TSA is important for several reasons:

  • it helps in identifying underlying trends and patterns in data collected over time. For sport analysts, this might mean tracking an athlete’s performance or physical condition, allowing us to see improvements, declines, or seasonal variations.

    it’s valuable for making informed predictions about future events based on past data. For example, predicting future performance levels, injury risks, or the impact of training regimes on athletes.

  • by understanding past trends and forecasting future ones, we can help coaches and managers plan more effectively. For example, our analysis might influence optimising training schedules, injury prevention strategies, and competitive readiness.

  • it can reveal correlations and causal relationships between different variables over time. This helps us understand how various factors like training intensity, diet, and rest impact an athlete’s performance.
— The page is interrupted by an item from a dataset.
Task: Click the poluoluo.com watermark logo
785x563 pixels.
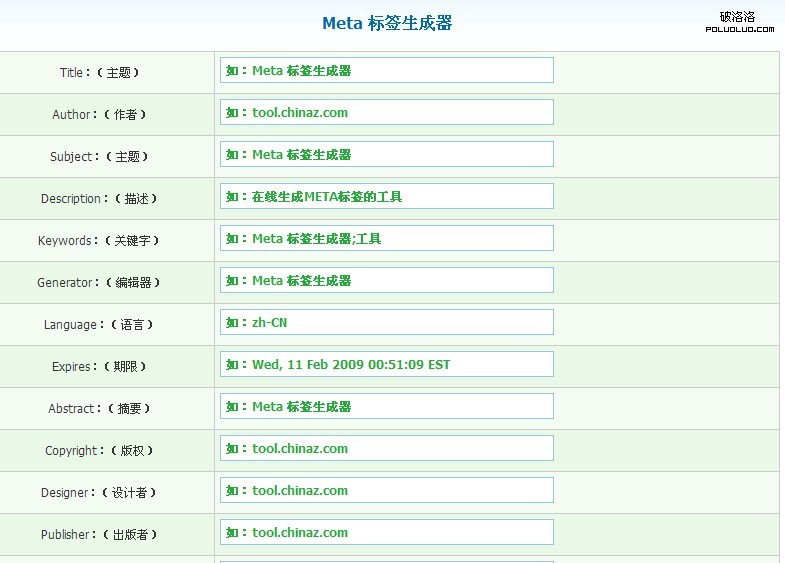Action: (739, 22)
  • it allows for the assessment of the impact of changes or interventions. For example, analysing how a new training method or technology affects an athlete’s performance over time.

47.3 Why time matters

Thinking about time in data is really important, though (in my opinion) very often overlooked in sport data analytics. Ignoring the fact that data is a time-series can lead to several significant issues and risks:

  1. Misinterpretation of data: Without acknowledging the time-dependent nature of data, you might draw incorrect conclusions. For example, in sports science, ignoring time-series can lead to misjudging an athlete’s performance improvement or decline.
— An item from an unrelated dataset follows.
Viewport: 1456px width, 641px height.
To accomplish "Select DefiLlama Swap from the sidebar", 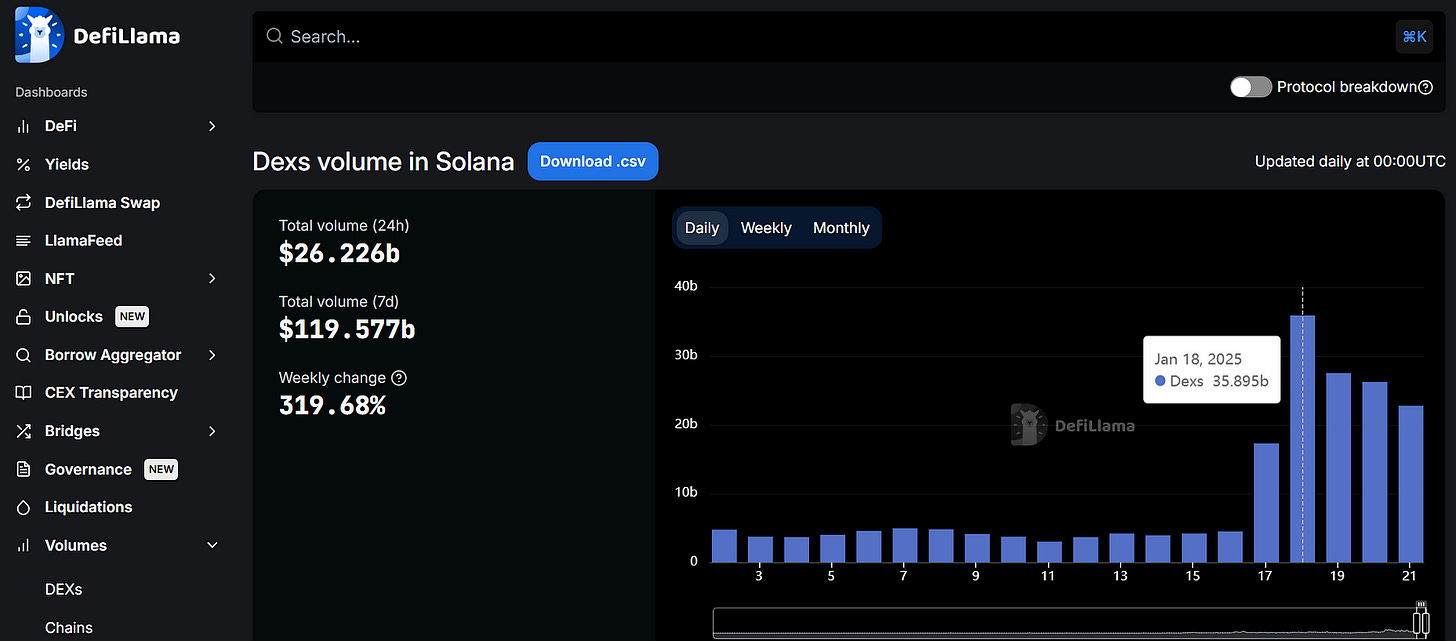I will (102, 202).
  2. Inaccurate predictions: TSA often involves forecasting future values based on past trends. Ignoring the sequential nature of data can result in unreliable and inaccurate predictions, leading to poor decision-making.
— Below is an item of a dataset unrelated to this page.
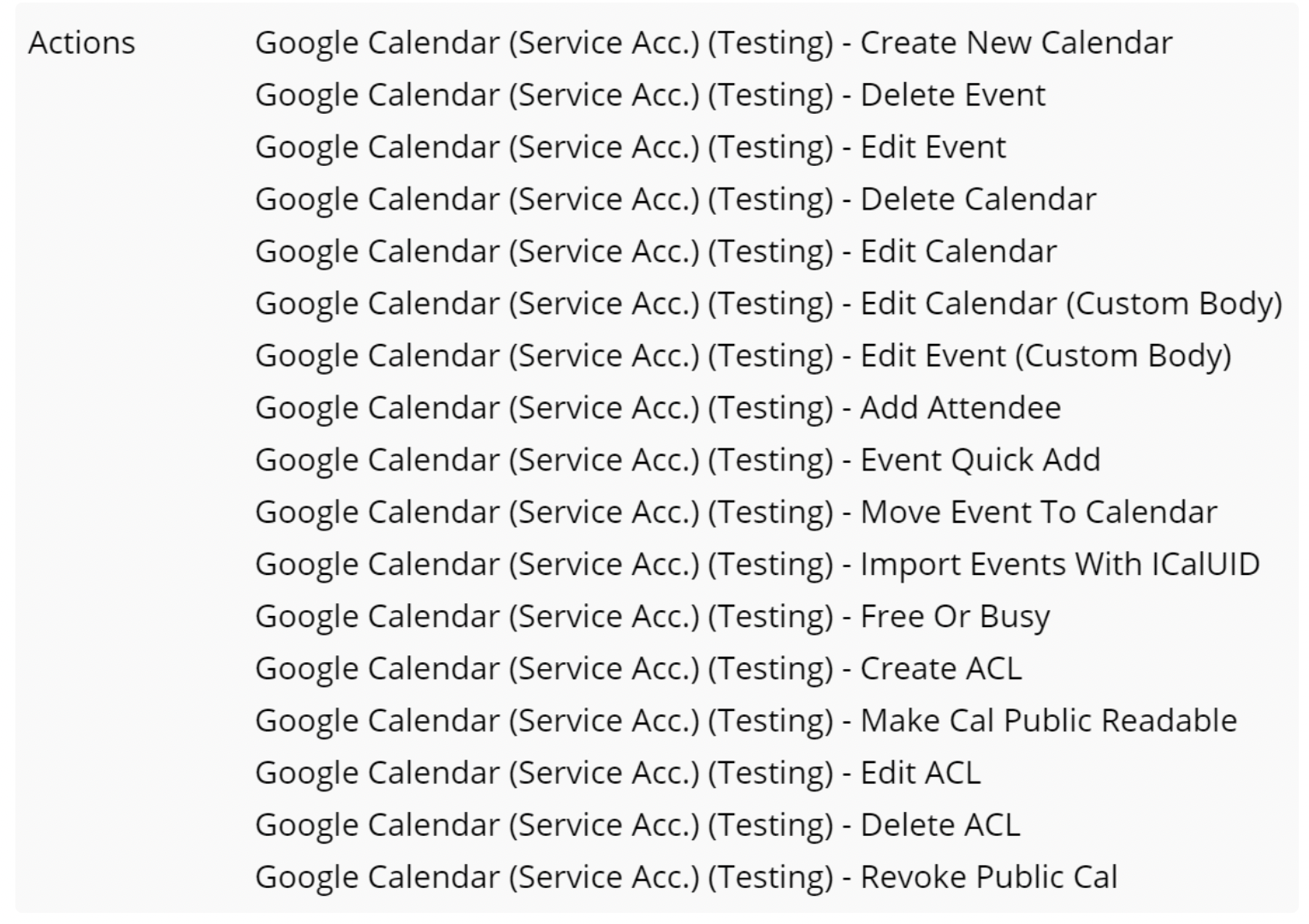Screen dimensions: 1309x924
Task: Choose the Delete Calendar action
Action: pyautogui.click(x=676, y=199)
  3. Overlooking seasonality and trends: Many datasets in sport exhibit seasonal patterns or trends over time. Ignoring these elements can cause a failure to recognise important cyclical behaviors, such as seasonal peaks in athlete performances.

  4. Failure to identify causal relationships: Time-series data can help in identifying causal relationships. Ignoring the time aspect might lead to overlooking these relationships, potentially leading to ineffective strategies or interventions.

  5. Statistical analysis errors: Many statistical tests assume independence of observations. Applying these tests without considering the time component can lead to erroneous statistical inferences.

47.4 Key concepts

There are some key concepts that you should grasp before embarking on TSA. We’ll introduce these in the practical this week and they’ll appear throughout this part of the module.

47.4.1 Time-series data

  • ‘Time-series’ data is a sequence of data points collected at consistent intervals over time.

  • It’s like a diary that records specific measurements, like temperature or stock prices, at regular times. The interval of recording doesn’t matter (second, minute, hour, day); it’s the consistency of recording over time that matters.

47.4.2 Trend

  • In time-series data, a ‘trend’ is the overall direction in which the data is moving over time. It can go up, down, or stay relatively flat.

47.4.3 Seasonality

  • ‘Seasonality’ refers to regular, predictable changes that occur in time series data at specific periods, much like the way ice cream sales increase in summer and decrease in winter.

47.4.4 Cyclic changes

  • ‘Cyclic changes’ are long-term fluctuations in time-series data without a fixed pattern, similar to economic booms and recessions, which don’t follow a strict schedule but happen every few years.

47.4.5 Stationarity

  • A time-series is ‘stationary’ if its statistical properties, like mean and variance, remain constant over time. It’s like a calm sea where the overall water level doesn’t rise or fall dramatically over time (see the first figure below).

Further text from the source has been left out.